And a second later, her smile turned to something more malicious.
Teach them to laugh about a statue's buttocks behind her back. Even if the buttocks were uncomfortably pert and...
She gathered up a snowball while feigning tying her shoelaces.
Hoo-hoo, she was a villainous little cad, she was. She was a villain from a poor-quality pulp novel. She ought to have a name like... Madam Smashscrabble or Lady Deadclaw, or something suitably unsubtle. Oh, she was devious, she had a snowball, and...
One whizzed over her head.
Those dishonourable cheats! Attacking a woman, and from behind! She could've been knocked on her face, could've lost all her teeth, how woefully irresponsible could those people be.

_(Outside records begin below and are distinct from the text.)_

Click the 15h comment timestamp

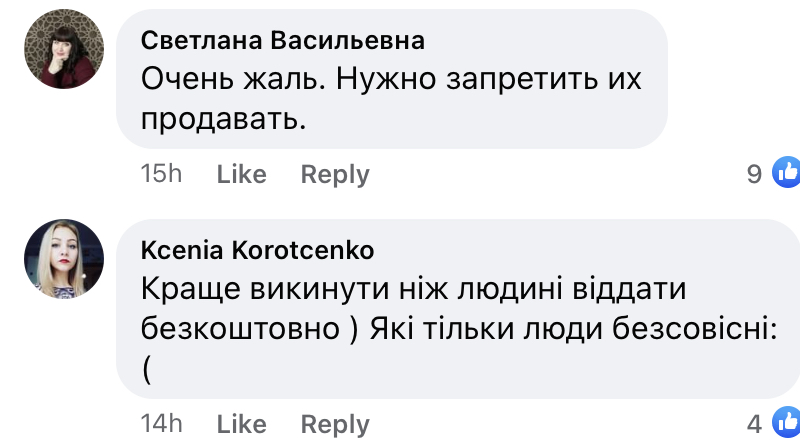click(x=161, y=174)
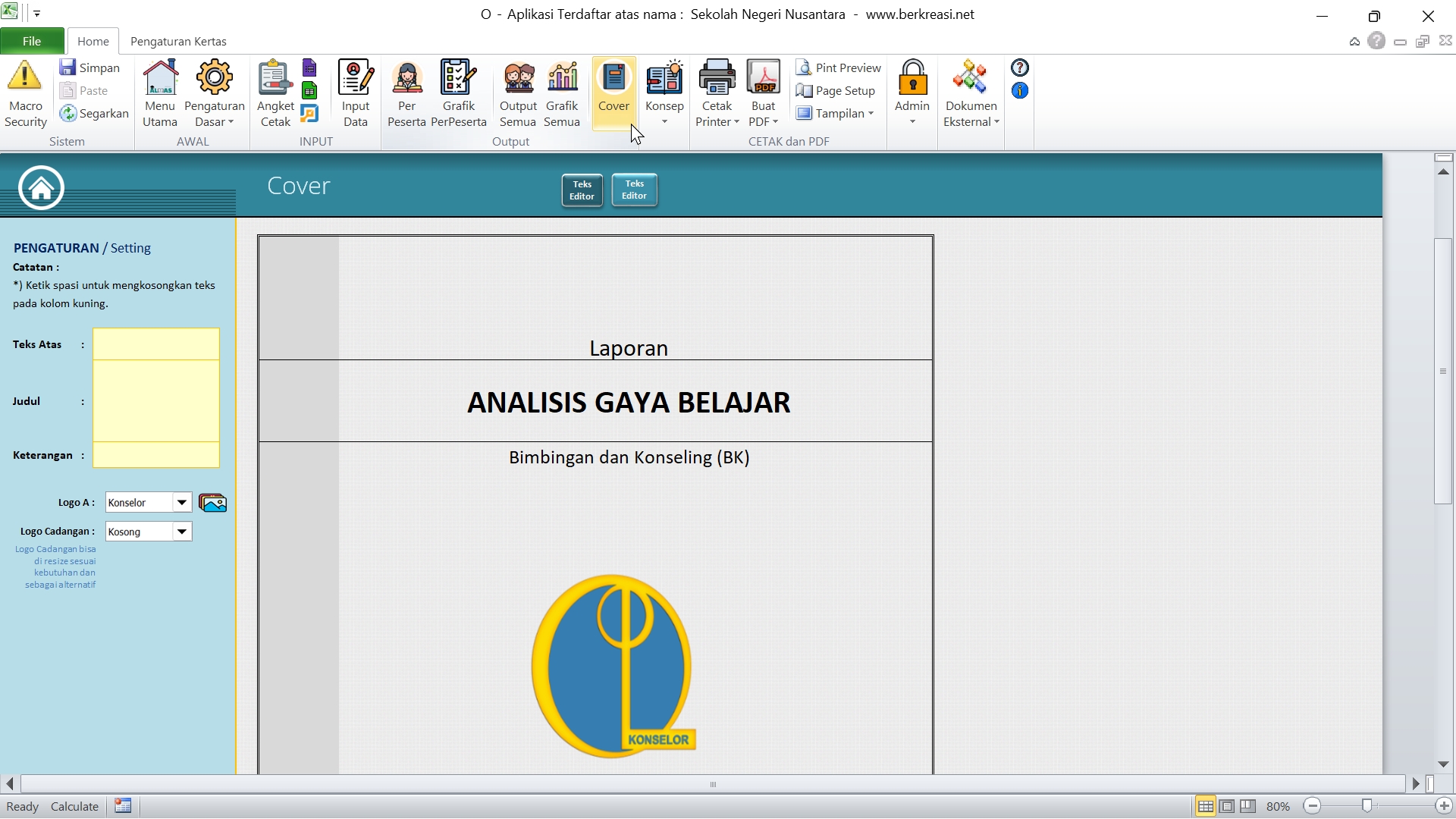
Task: Click Grafik PerPeserta checklist icon
Action: pyautogui.click(x=458, y=77)
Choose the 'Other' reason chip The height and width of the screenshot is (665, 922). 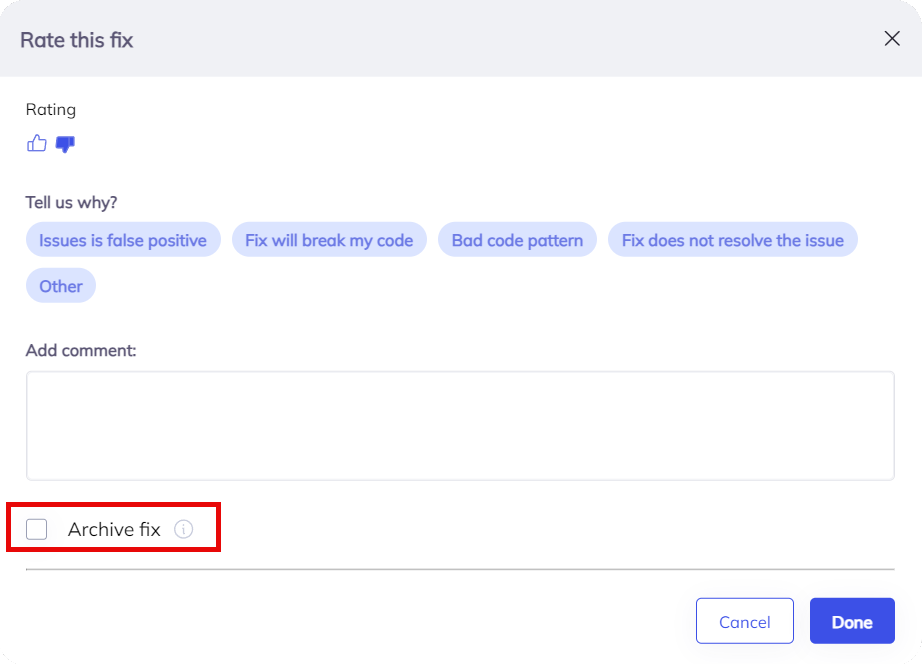click(61, 286)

She whirled, and launched her own snowball. It was fine when she did it, obviously. That was just rational. She might not be the toughest creature in all creation, but she had arms, and she had eyes, and the conjunction of the two with a snowball was rather devastating. Hull grunted as the snowball hit him in the chest, but Carza barely noticed, already gathering another one. Founder, she loved snow. Anthan watched with mild amusement as the two had a riotous snowball fight in the middle of a canyon, with the shadow of the giant woman still hanging over them a little - even if by now she was a looming dark shape in the middle distance, rather than something which could kill them if it fell over at this exact moment. Eh. Carza barely noticed. Too busy getting another snowball going... when one slammed into her back, and almost sent her sprawling. She growled under her breath like an angry cat, and ducked behind a boulder as another snowball hurtled her way... right, yes, opening. Her snowball flew straight and true, and....
Hull yelled in pain.
Oh Founder. She'd hit him in the side of the head, did she put a rock in it by accident? She rushed forward, coat flapping around her ankles, eyes wide with alarm. If she ruined his face, then she'd... she'd never forgive herself. Hull was hunched over, nursing his face with one hand... oh, it did look red, she probably cut him or something...
"Hull, are you alright?"
"Fine, I'm fine."
"I'm sorry, can I-"
"No, I'm sorry."
"No, really, it was-"
"Sorry for this."
A snowball smacked her right in the lips. Her world turned white, right before it turned red.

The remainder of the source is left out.